In 2009, Xia et al. measured the CQ of monolayer and bilayer graphene, and the curve of CQ-potential was symmetrical and v-shaped (Figure 1a) [33]. Many scientists have experimentally demonstrated that the capacitance of carbon electrodes can be improved by doping nitrogen (N) atoms or the functionalization of N-containing groups [34,35,36,37,38,39,40,41]. Zhang et al. demonstrated that N-doping changes the electronic structure of graphene and increases the carrier density, which changes the CQ and leads to an increase in the interfacial capacitance value (Figure 1b) [42]. Yang et al. theoretically investigated the effects of N-doping configuration, N-doping concentration, vacant concentration, and transition metal atoms (Cu, Ag, Au) adsorption on the electronic structure and CQ of graphene [14]. Their results show that N-doping, vacancy defects, and transition metal atom adsorption can significantly enhance the CQ of graphene. Among them, the maximum value of CQ increases from 32.68 to 113.1 μF/cm2 as the N-doping concentration increases from 1.4% to 12.5% (Figure 1c,d). Mousavi-Khoshdel et al. investigated the changes in CQ of functionalized graphene with monovalent functional groups (-C6H5, -C6H4NH2, -C6H4NO2, -NH2) and divalent functional groups (-C6H4, -C6H2F2, -C6H2Cl2, -C6H3CH3) [43]. Their results show that the CQ values of functionalized graphene are higher than that of pristine graphene in both cases. A schematic diagram of the structures of the three types of groups is shown in Figure 1e. Chen et al. investigated the interaction and CQ of N and S co-doped graphene [44]. The maximum CQ of pristine graphene is 14 μF/cm2 and the minimum CQ is 2.5 μF/cm2. The CQ values of pyridine-N-doped graphene and pyrrolic-N-doped graphene at the Fermi level are about 41.4 and 38.2 μF/cm2, respectively. In a subsequent study, they found that the CQ value of N/S co-doped graphene could be higher than that of single N-doped graphene, with the highest CQ value being 95.8 μF/cm2. However, the CQ does not improve more when another N or S atom is added to the co-doped system (Figure 1f).

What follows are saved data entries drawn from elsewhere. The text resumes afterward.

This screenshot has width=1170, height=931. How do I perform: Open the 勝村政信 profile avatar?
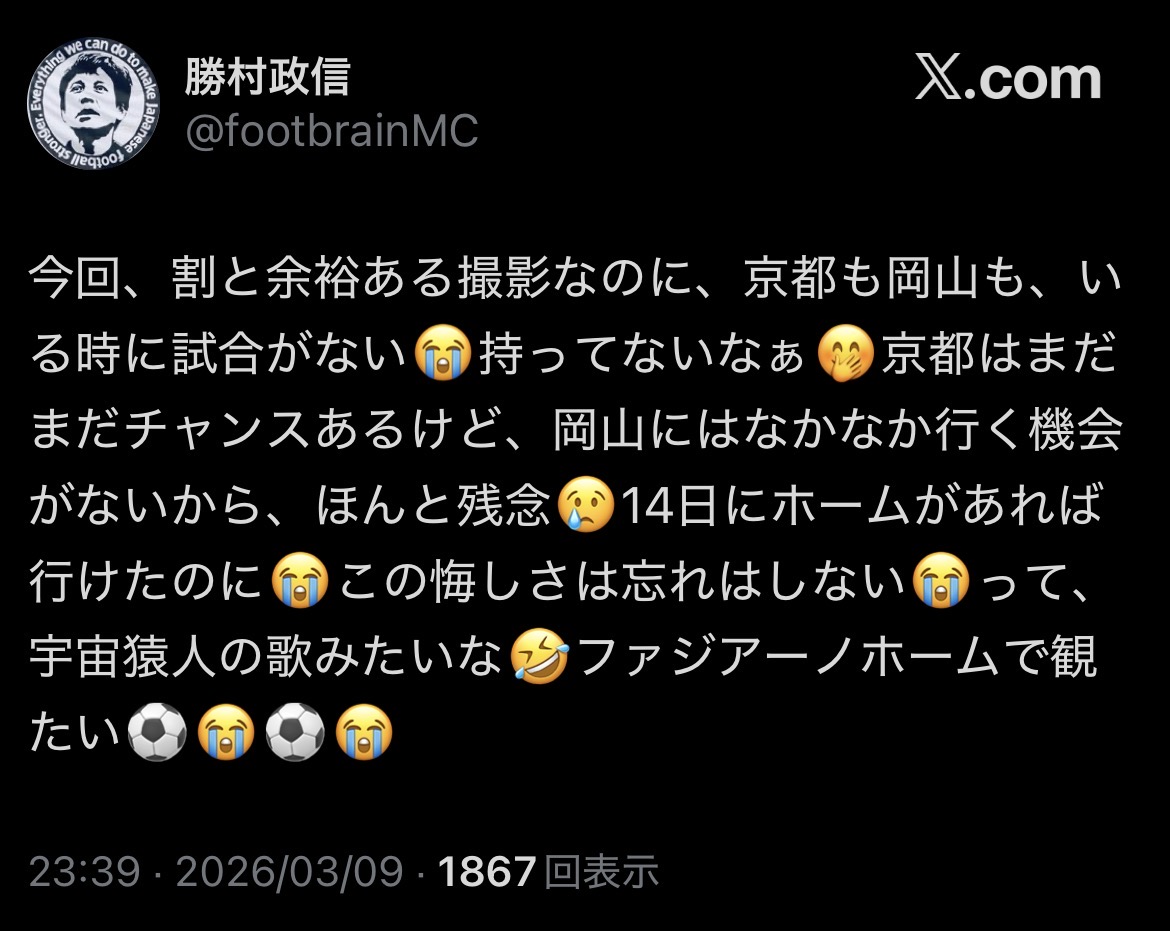coord(93,103)
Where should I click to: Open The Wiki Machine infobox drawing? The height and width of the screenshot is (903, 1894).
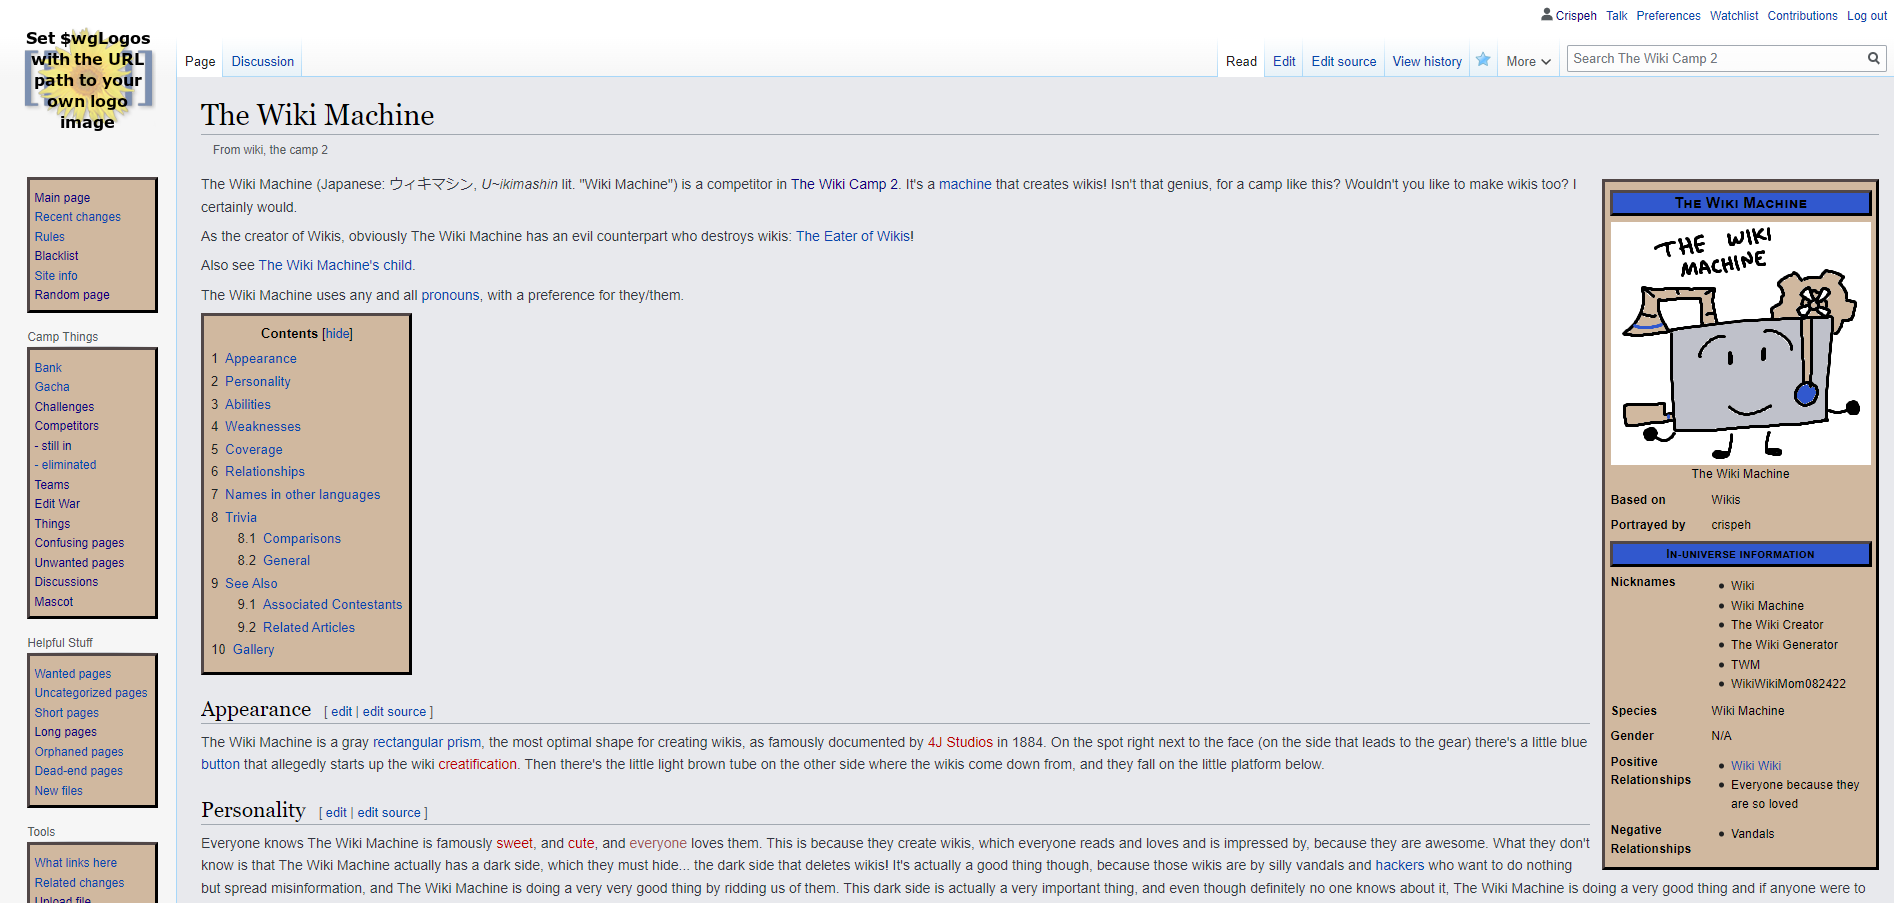tap(1740, 343)
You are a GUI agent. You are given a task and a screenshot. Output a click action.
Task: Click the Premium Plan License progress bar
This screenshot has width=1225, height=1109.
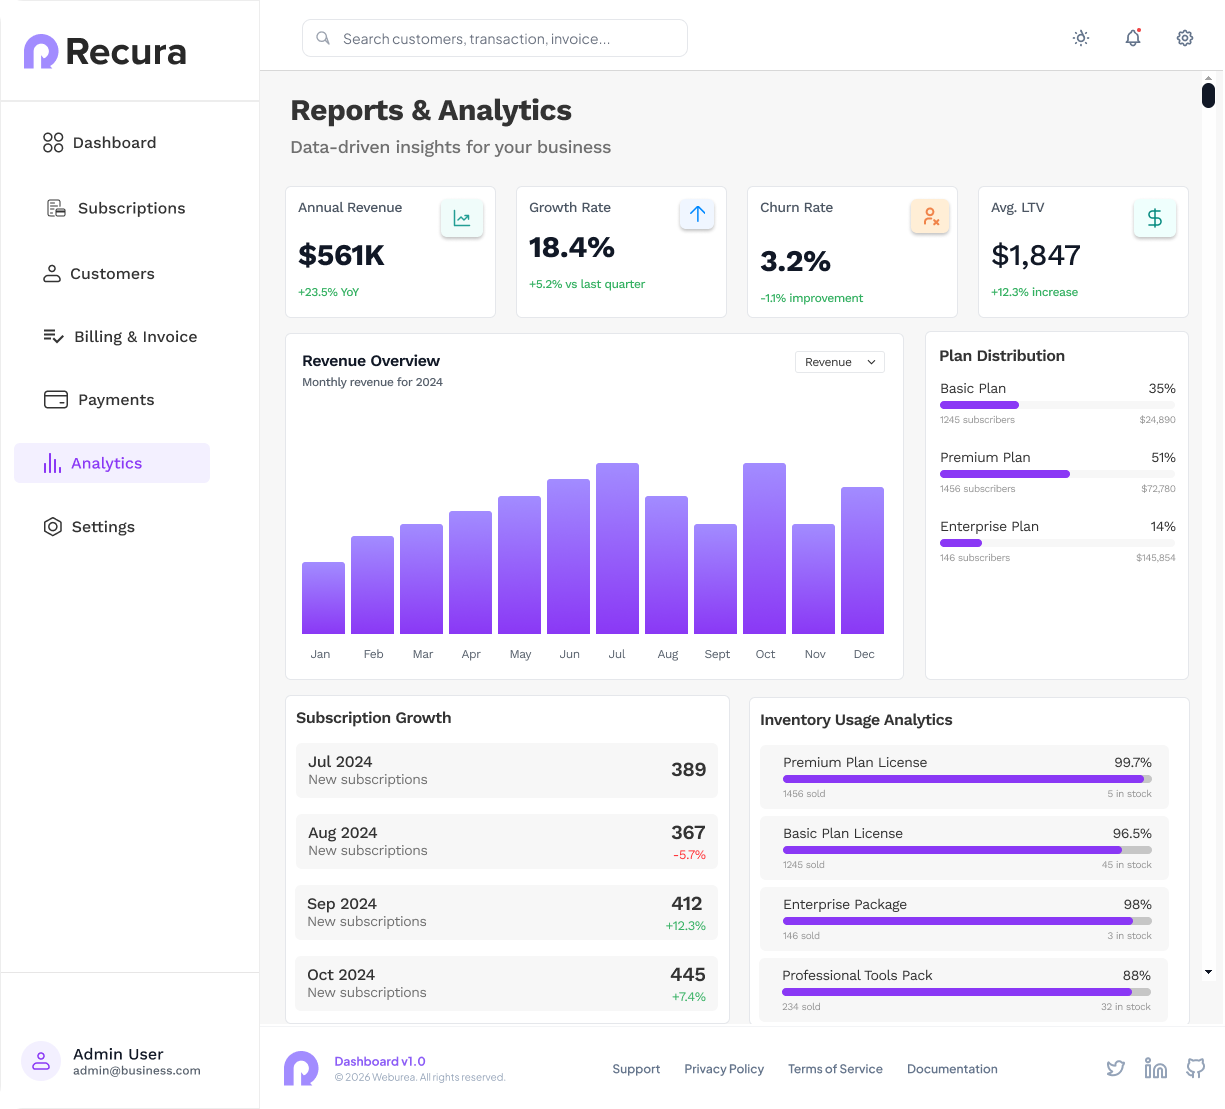tap(967, 779)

Hirunsit et al. studied the CQ variation of Al-, B-, N-, and P-doped single-vacancy (V) and multilayer graphene. [28] They showed that Al1, V, Al3V, and N3V modification can increase the CQ by a large amount (>40 mF/cm2), and the N3V structure showed the highest CQ value, which was 82.18 mF/cm2 (0.26 V). The construction of multilayer graphene also improves the CQ (Figure 1g–i). Hu et al. investigated the effect of transition metal (Mn, Fe, Co, Ni) and N atom (TMNx, x = 1–4) co-doping on the CQ of graphene [45]. The co-doped systems showed an increase in CQ, with a maximum value of 180.50 μF/cm2 for CoN2 g at −0.3 V (Figure 1j). A similar study was carried out by Wang et al., who explored the CQ changes of transition metals after in-plane doping and out-of-plane doping on graphene [46]. Their conclusions show that the CQ of in-plane doping is larger than that of out-of-plane doping, where the charge (Q) of Sc-doped graphene could reach 85 μC/cm2 at negative bias (Figure 1k). Song et al. studied the variation of CQ of epoxy (- O -)- and hydroxy (-OH)-modified graphene oxide [47]. The results show that the modified graphene oxide also has a higher CQ than the original structure. There is a significant increase of CQ with the increasing oxidation degree on both positive and negative bias (Figure 1l,m).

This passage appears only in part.